Isère: Les agresseurs du jeune handicapé mental risquent cinq ans de prison

FAITS DIVERS Ces mineurs seront présentés mercredi devant un juge pour enfants...

Souhir Bousbih avec Manuel Pavard

— 

Google Map de Fontaine, en Isère.
Google Map de Fontaine, en Isère. — GOOGLE

Les quatre jeunes interpellés dans l’affaire de l’agression d’un jeune handicapé, dimanche à Fontaine (Isère), ont été entendus par la justice ce mardi. L’un d’entre eux, âgé de 12 ans, a été relâché dans la journée et ne sera pas poursuivi en raison de son jeune âge. Les deux auteurs principaux, âgés de 14 et 15 ans, interpellés lundi, ont vu leur garde à vue prolongée ce mardi. Le troisième, interpellé ce mardi matin, a lui aussi été placé en garde à vue.

Tous trois seront présentés mercredi à un juge pour enfants et mis en examen pour violences sur personnes vulnérables en réunion causant une ITT de moins de 10 jours, fixation et diffusion d’images violentes, indique le procureur de la République Jean-Yves Coquillat. Ils encourent cinq ans d’emprisonnement et 75000 euros d’amende, une peine divisée par deux en raison de leur statut de mineur. Selon le procureur, «ce sont des délinquants primaires, inconnus des services de police, même si le principal mis en cause, âgé de 14 ans, faisait l’objet d’une assistance éducative » après avoir été renvoyé de son établissement scolaire pour des faits de violence. « Cela appelle d’abord une réponse éducative», ajoute Jean-Yves Coquillat.

Des mobiles très flous

Examiné ce matin par le service de médecine légale, le jeune handicapé, scolarisé dans un Institut médico-éducatif et suivi depuis ses 6 mois, ne présente qu’un hématome sur la joue, cause d’une ITT de trois jours. Selon le procureur, «  la victime et les mis en cause se connaissaient». Pourquoi l’ont-ils violenté ? Les motivations sont très vagues : «  Ils semblent avoir agi par jeu», poursuit le procureur, «pas persuadé» que ces jeunes aient «compris la gravité de ce qu’ils faisaient. Il y aurait aussi un contentieux avec des jeunes du quartier grenoblois de la Villeneuve, une bagarre dont ils rendaient la victime responsable, et une affaire plus sombre de vol dans un supermarché.
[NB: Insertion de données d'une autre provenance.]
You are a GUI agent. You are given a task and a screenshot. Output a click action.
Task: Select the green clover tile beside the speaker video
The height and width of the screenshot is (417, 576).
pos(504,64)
La victime était une proie facile».

Le système Pharos déclenché

Dimanche soir, l’enregistrement publié sur Facebook, où l'on voit plusieurs garçons malmener le jeune homme déficient mental de 18 ans, a été visionné par des milliers d’internautes. « 65 d’entre eux ont averti la plateforme de signalement du ministère de l’intérieur Pharos, et la police nationale s’est saisie de l’affaire lundi en fin de matinée»,  précise Patrick Mairesse, directeur départemental de la sécurité publique. La page Facebook créée en réaction à la vidéo avait reçu plus de 60 000 likes, ce mardi, en fin d’après-midi. « On a dû agir vite pour éviter le lynchage », ajoute Patrick Mairesse, en référence aux nombreuses menaces adressées aux auteurs de l’agression. « Quand Internet permet de découvrir des infractions, c’est très bien, juge Jean-Yves Coquillat. Mais si Internet devient un déversoir de haine et un ramassis d’appels à la condamnation, il faut s’en détacher. » Le procureur assure que « la justice sera rendue sereinement. L’emballement médiatique est sans rapport avec la gravité des faits », conclut-il.